-- EXTRACTED MATERIAL follows --

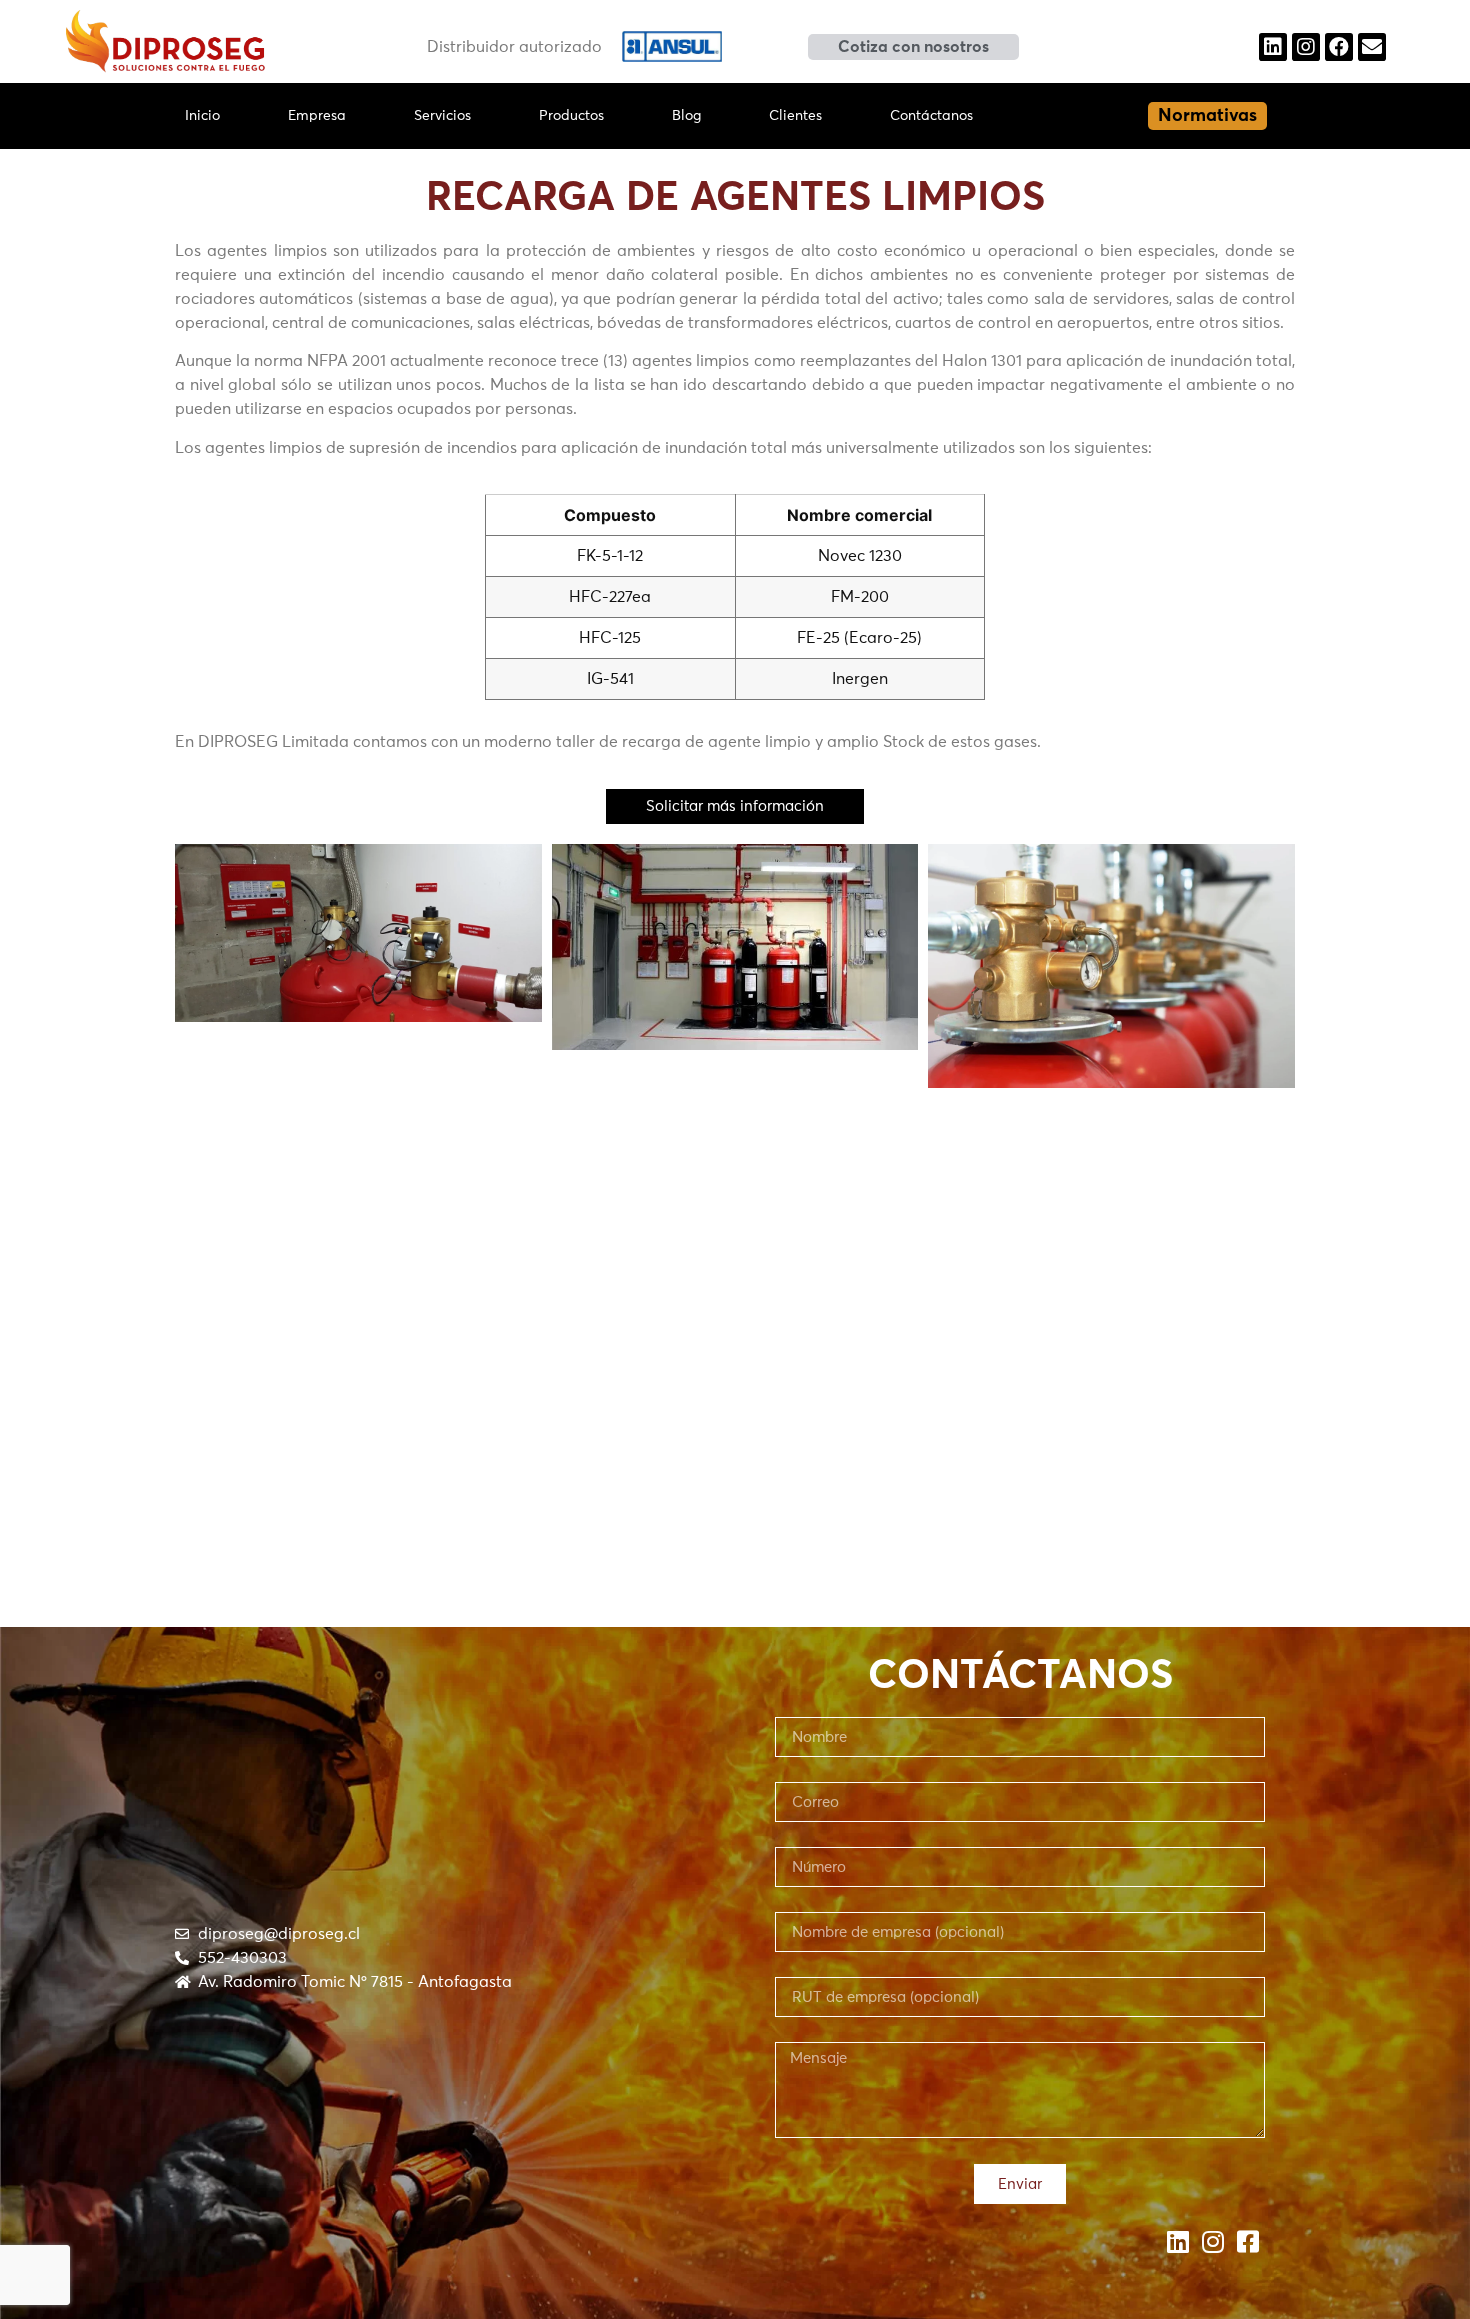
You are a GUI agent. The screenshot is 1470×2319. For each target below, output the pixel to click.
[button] (913, 47)
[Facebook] (1339, 47)
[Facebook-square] (1247, 2241)
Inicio (202, 116)
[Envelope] (1372, 47)
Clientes (795, 116)
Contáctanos (931, 116)
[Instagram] (1306, 47)
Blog (686, 116)
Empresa (317, 116)
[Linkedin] (1273, 47)
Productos (571, 116)
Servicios (442, 116)
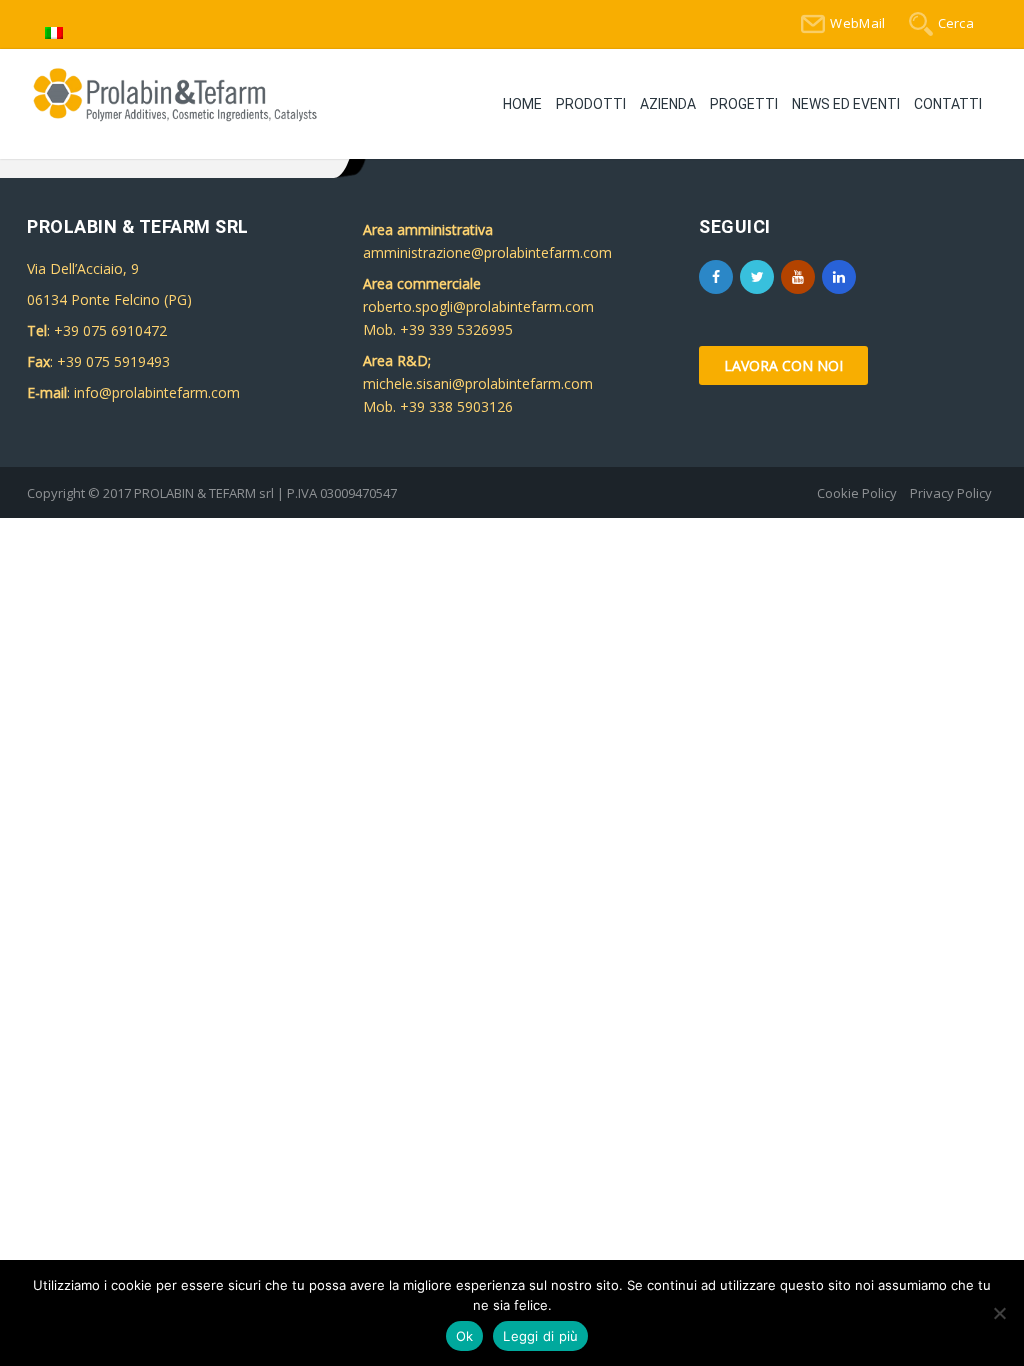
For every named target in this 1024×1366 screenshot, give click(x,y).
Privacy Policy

-- EXTRACTED MATERIAL concluded --

* [ACTION ITEM]
Reproduce each line of the records above, exactly and without pictures.

* [SOLUTION TO THIS EXERCISE]
You are a GUI agent. The screenshot is 1470×2319. For each target below, output the pixel to click.
[button] (913, 47)
[Facebook] (1339, 47)
[Facebook-square] (1247, 2241)
Inicio (202, 116)
[Envelope] (1372, 47)
Clientes (795, 116)
Contáctanos (931, 116)
[Instagram] (1306, 47)
Blog (686, 116)
Empresa (317, 116)
[Linkedin] (1273, 47)
Productos (571, 116)
Servicios (442, 116)
For every named target in this 1024×1366 screenshot, give click(x,y).
Privacy Policy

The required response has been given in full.